-- Opening Marker --
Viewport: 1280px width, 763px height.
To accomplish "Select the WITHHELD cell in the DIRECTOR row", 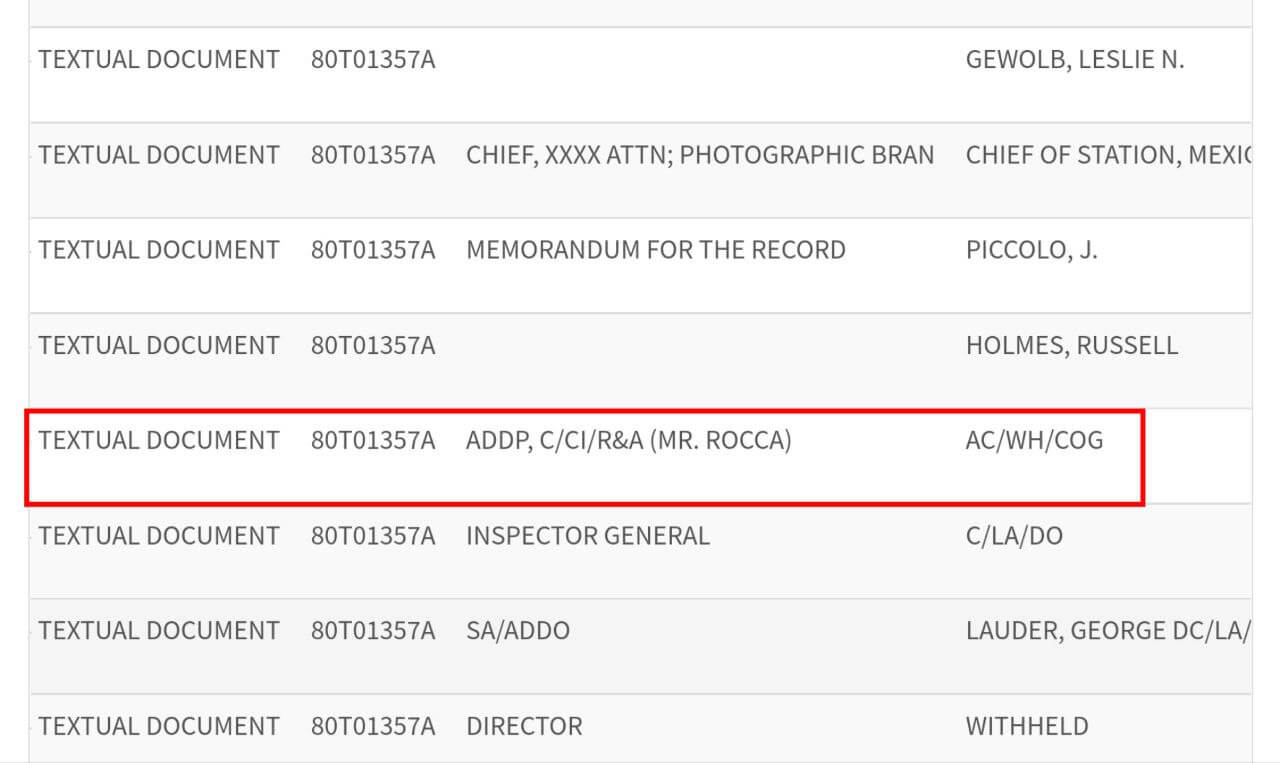I will click(1026, 727).
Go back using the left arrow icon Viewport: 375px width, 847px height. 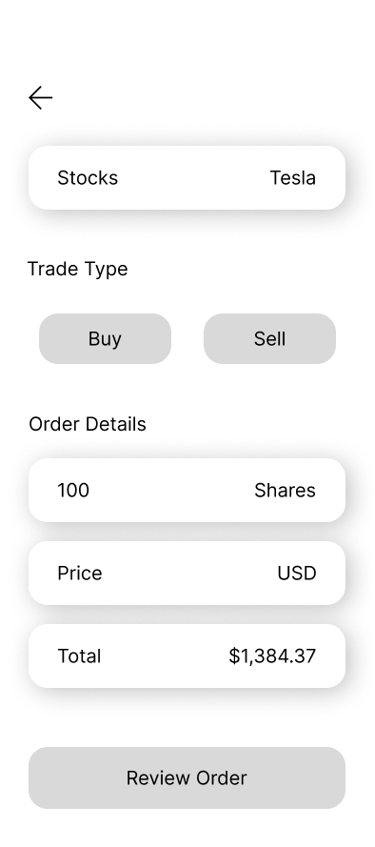point(41,98)
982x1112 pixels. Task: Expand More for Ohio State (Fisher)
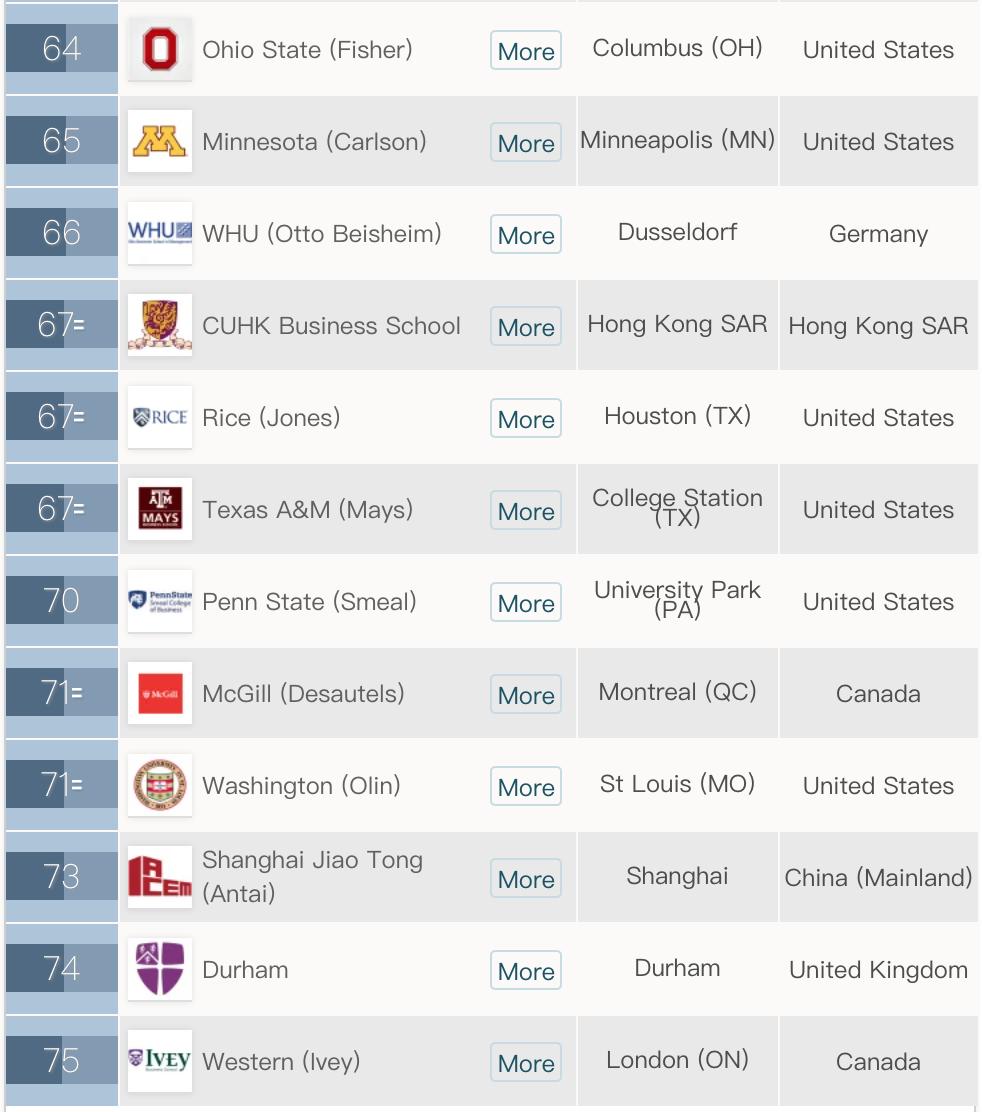point(526,51)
-- Closing Marker --
**Work request**
No pictures should appear in the answer, which is to be the lines from the line with "982x1112 pixels. Task: Expand" through the end of the records above, restated exactly.

**Result below**
982x1112 pixels. Task: Expand More for Ohio State (Fisher)
point(526,51)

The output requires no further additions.